Tenby was lovely, since you ask. Effortlessly straddling the line between picture perfect and proper-working-town. Beautiful, chilly weather, friendly people, and a cinema - the Royal Playhouse - so handsome I was almost tempted to see Meet the Robinsons. Almost.

A quick heads up for Flyboys, due in June. It's the story of the young America lads who, before the US entered the First World War, volunteered to fly in defend France from the air in the Lafayette Escadrille, whose biplanes were made out of rope-soled footwear. That's the last cheap joke I will make about a film that is old-fashioned and uncomplicated in its approach to heroism, and which somewhat disarms criticism by the fact that each of the flyboy characters is based on a real figure, including the black flier who was the son of a slave, left racist America for not-quite-so-racist France where he became a boxing champion, flew with honour with the Lafayette, and was then denied the chance to join his country's air force after the war.

So it's a bit hackneyed? The dogfight scenes are superb, evoking the chunka-chunka-chunk of basic machine guns chewing up the fragile planes, which, like the men inside, were pretty much "all skin". There's something fitting about the fact that a film about volunteer flyers should have been made by a bunch of flying enthusiasts (propellerheads?) who raised the money to finance it themselves. It'll probably get snippy reviews and enjoy a long life on the afternoon schedules of the movie channels.

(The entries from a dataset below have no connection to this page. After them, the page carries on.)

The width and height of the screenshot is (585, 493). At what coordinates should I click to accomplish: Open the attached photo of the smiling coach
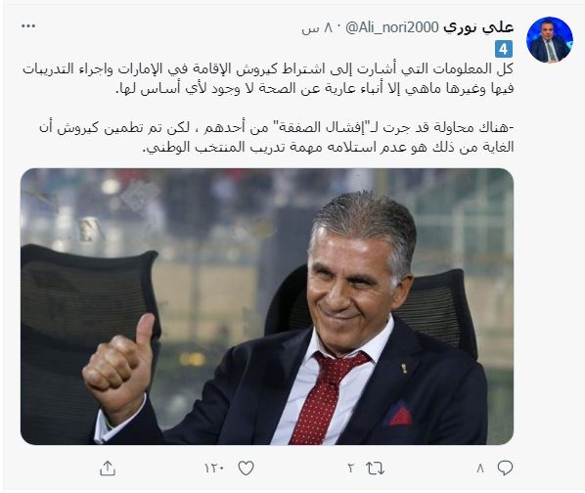click(x=267, y=306)
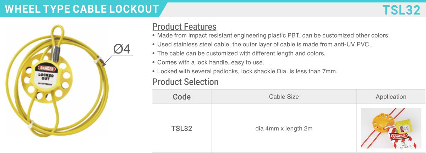Select the TSL32 model heading at top right

point(402,10)
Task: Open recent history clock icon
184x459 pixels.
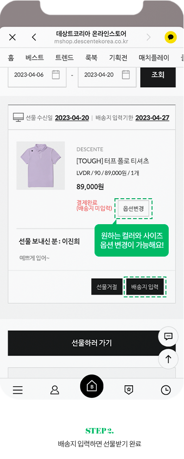Action: pos(166,390)
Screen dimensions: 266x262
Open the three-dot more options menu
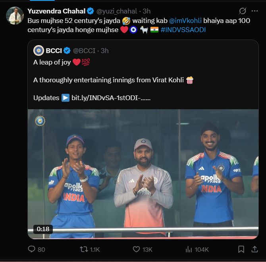tap(255, 11)
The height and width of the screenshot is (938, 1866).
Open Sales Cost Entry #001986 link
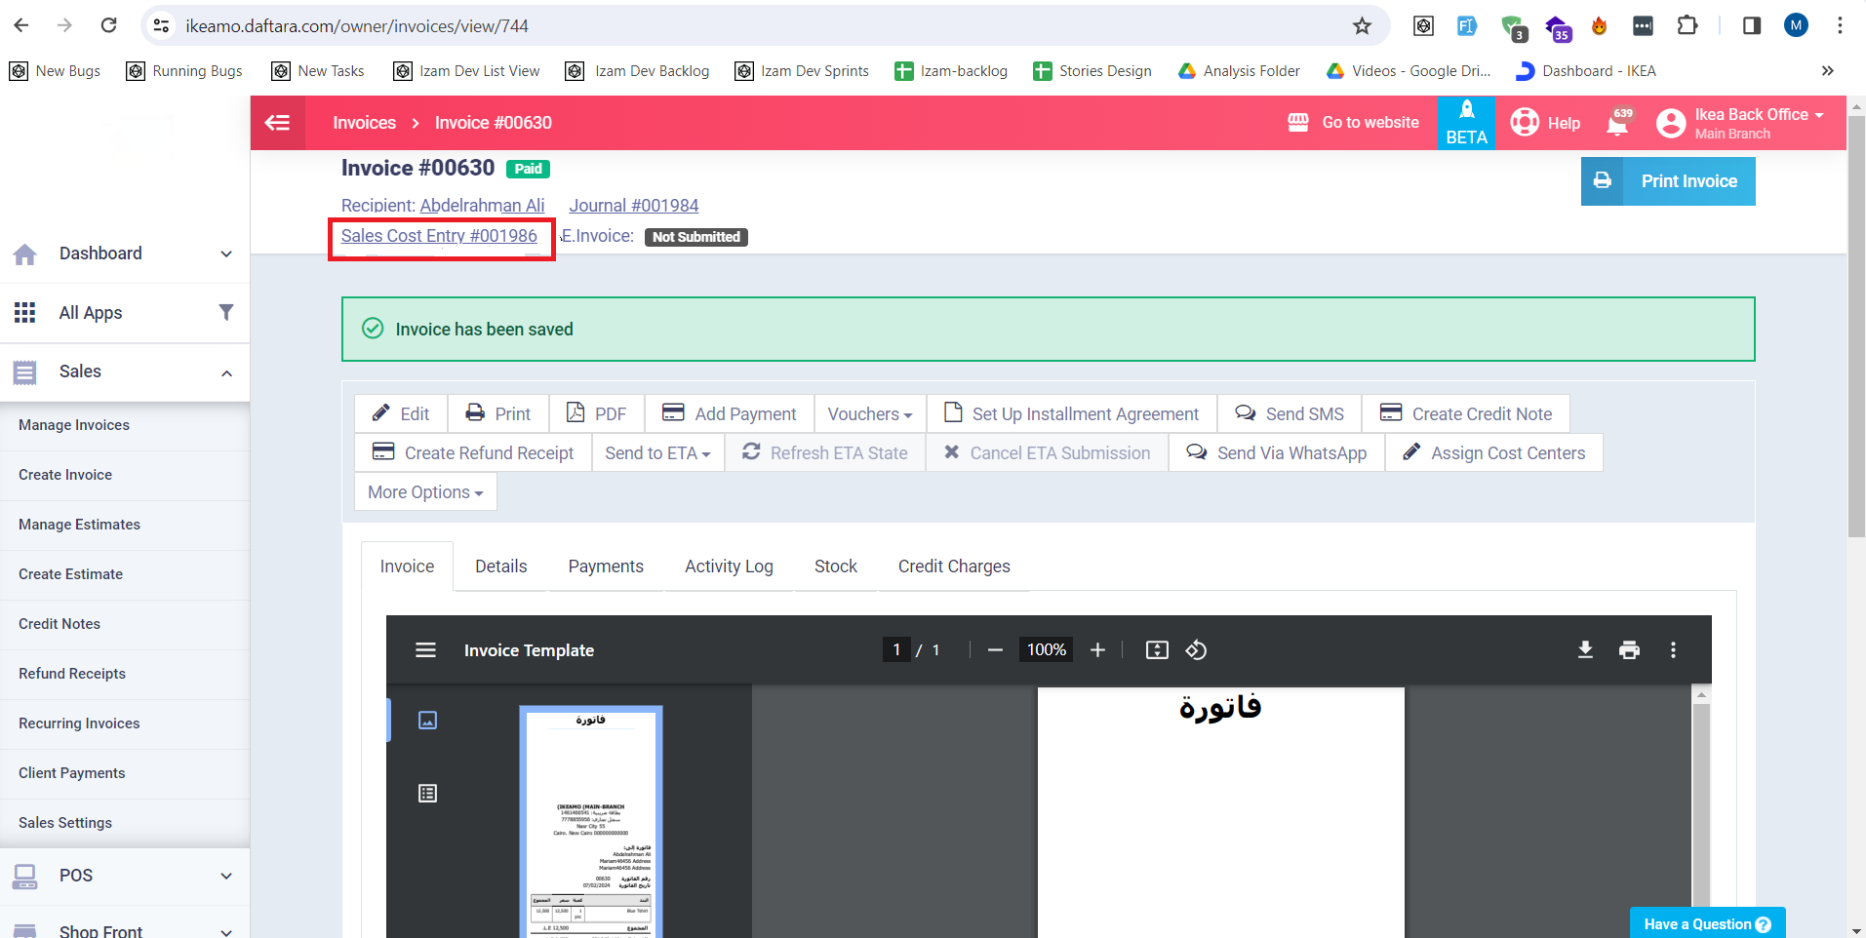coord(439,236)
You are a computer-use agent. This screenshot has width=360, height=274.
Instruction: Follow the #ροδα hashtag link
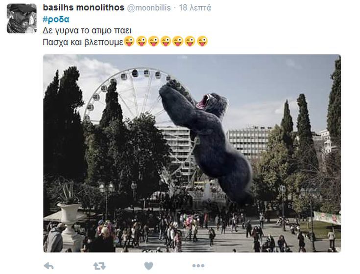coord(56,20)
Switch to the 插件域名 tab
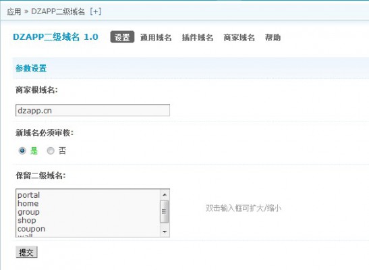This screenshot has width=369, height=270. 198,37
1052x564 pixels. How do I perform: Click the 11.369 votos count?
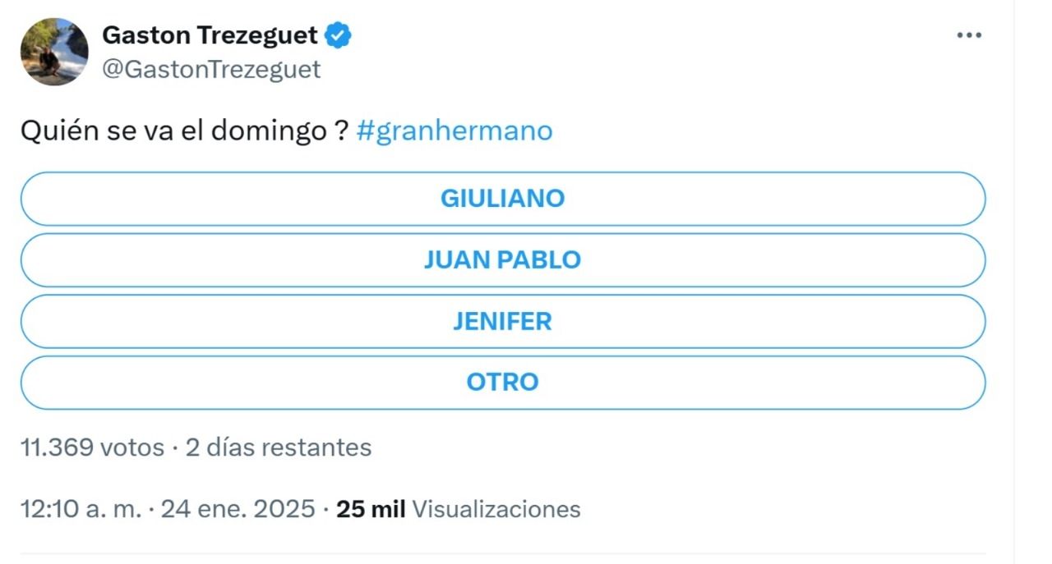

Talking of movie channels, have those of you with Sky ever flicked through the alphabetical schedule of films just to see what's coming up? Had I not done so before going to Tenby, I would not have been able to record The 300 Spartans, an earlier version of the Thermopylae battle on which the critically divisive 300 is based (and thanks for the post, Katrineholm, I agree). I would also have missed Paul Bartell's Death Race 2000, because it was on Movies4Men2, a channel I very rarely look at. This very witty cheapo exploitation film was produced at great speed (in every sense) by Roger Corman to steal the thunder of the dreary, plodding Rollerball. I watched it again, having first seen it in my teens at what was then the NFT with my dad, then hired a knackered old video from a shop when I was ill at my girlfriend's flat when I was 20. I was glad to see the race scenes are still exhilarating, the dialogue just as funny. ("What's that?" asks Simone Griffeth's Annie of David Carradine's ace driver Frankenstein, pointing at the bomb built into his false hand. "It's a hand grenade," he says.)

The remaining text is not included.